__Task instructions__. Please restate, word for word, the lines below that begin at the one with "Sign in (178, 2096)" and end at the one with "https://leakforum.st (169, 150)". Leave out all other lines.

__Excerpted data__.
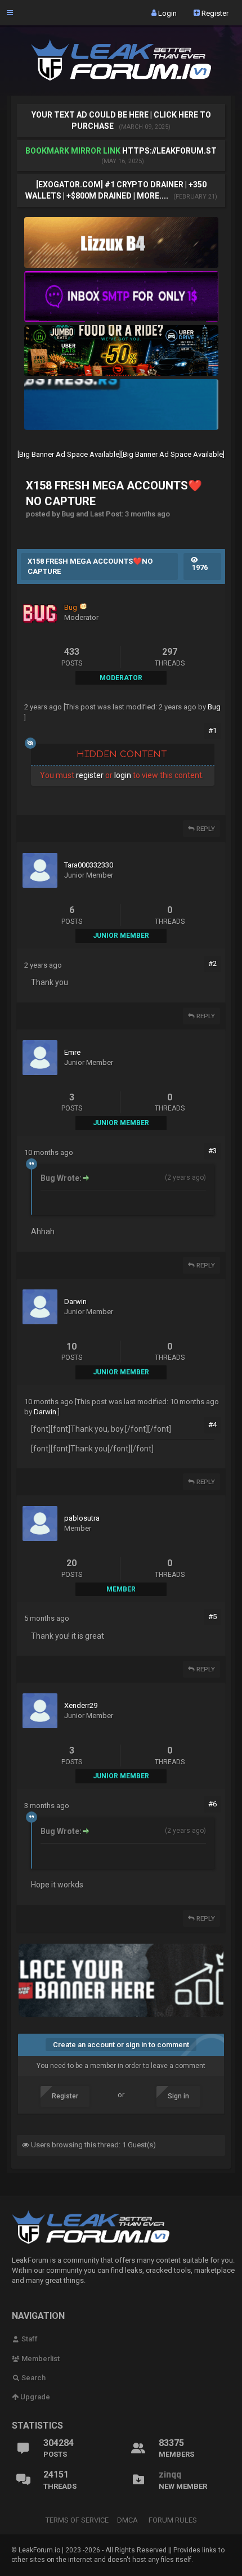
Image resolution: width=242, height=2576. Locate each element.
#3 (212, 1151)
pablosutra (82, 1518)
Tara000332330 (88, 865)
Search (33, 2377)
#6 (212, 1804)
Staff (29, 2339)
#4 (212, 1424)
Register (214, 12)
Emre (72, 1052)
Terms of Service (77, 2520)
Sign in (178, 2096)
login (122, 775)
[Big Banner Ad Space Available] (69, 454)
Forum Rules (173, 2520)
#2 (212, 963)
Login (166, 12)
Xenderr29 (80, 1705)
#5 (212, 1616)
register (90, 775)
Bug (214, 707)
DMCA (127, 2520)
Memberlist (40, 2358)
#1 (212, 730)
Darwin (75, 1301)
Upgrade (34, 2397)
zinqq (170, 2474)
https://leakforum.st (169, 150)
--
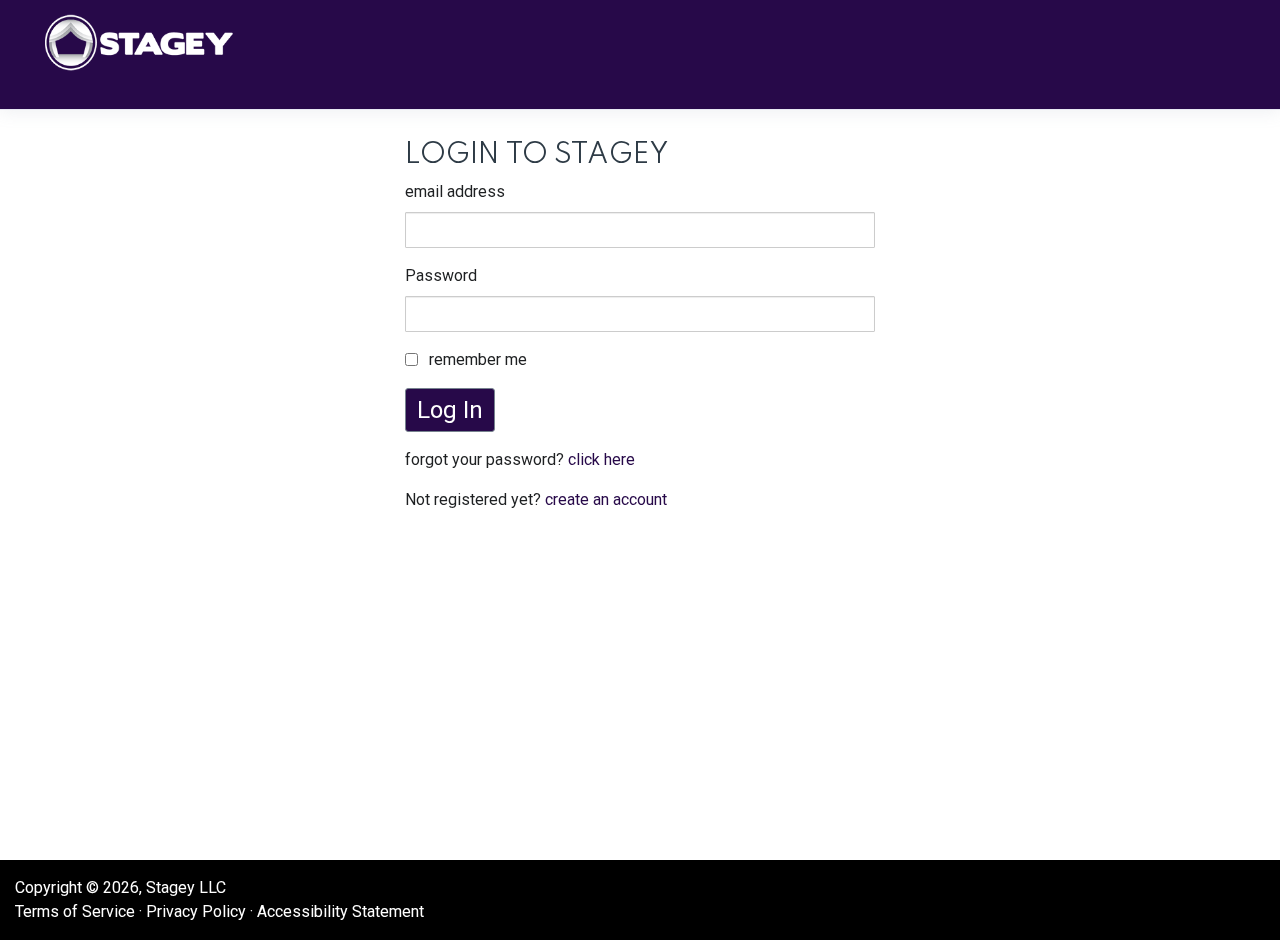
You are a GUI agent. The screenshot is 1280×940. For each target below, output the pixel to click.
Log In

__Response to the exercise__.
Sign in (178, 2096)
login (122, 775)
[Big Banner Ad Space Available] (69, 454)
Forum Rules (173, 2520)
#2 (212, 963)
Login (166, 12)
Xenderr29 (80, 1705)
#5 (212, 1616)
register (90, 775)
Bug (214, 707)
DMCA (127, 2520)
Memberlist (40, 2358)
#1 (212, 730)
Darwin (75, 1301)
Upgrade (34, 2397)
zinqq (170, 2474)
https://leakforum.st (169, 150)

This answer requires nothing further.